The Article 63A specifies who will be struck by the floor-crossing provision. It gives specific categories, which don’t include the speaker’s election.

It says that if a member of a parliamentary party composed of a single political party in a House [National Assembly, Senate and provincial assembly] resigns from its membership or joins another parliamentary party; or votes or abstains from voting in the House contrary to any direction issued by the parliamentary party to which he belongs, in relation to election of the Prime Minister or the Chief Minister; or a vote of confidence or a vote of no-confidence; or a Money Bill or a Constitution (Amendment) Bill; he may be declared in writing by the party head to have defected from the political party, and the party head may forward a copy of the declaration to the Presiding Officer [speaker or chairman] and the Chief Election Commissioner (CEC) and shall similarly forward a copy thereof to the member concerned.

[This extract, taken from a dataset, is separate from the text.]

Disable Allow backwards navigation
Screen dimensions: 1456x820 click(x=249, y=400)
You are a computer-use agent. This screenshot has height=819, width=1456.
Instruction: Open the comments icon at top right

However, before making the declaration, the party head shall provide such member with an opportunity to show cause as to why such declaration may not be made against him. The party head means any person, by whatever name called, declared as such by the party.

An MP shall be deemed to be a member of a parliamentary party if he, having been elected as a candidate or nominee of a political party which constitutes the parliamentary party in the House or, having been elected otherwise than as a candidate or nominee of a political party, has become a member of such parliamentary party after such election by means of a declaration in writing.

Upon receipt of such declaration, the Presiding Officer shall within two days refer, and in case he fails to do so it shall be deemed that he has referred, the declaration to the CEC who shall lay the declaration before the Election Commission of Pakistan (ECP) for its decision thereon confirming the declaration or otherwise within thirty days of its receipt by the CEC.

Where the ECP confirms the declaration, the concerned member shall cease to be an MP and his seat shall become vacant. Any party aggrieved by the decision of the ECP may, within thirty days, prefer an appeal to the Supreme Court which shall decide the matter within ninety days from the date of the filing of the appeal.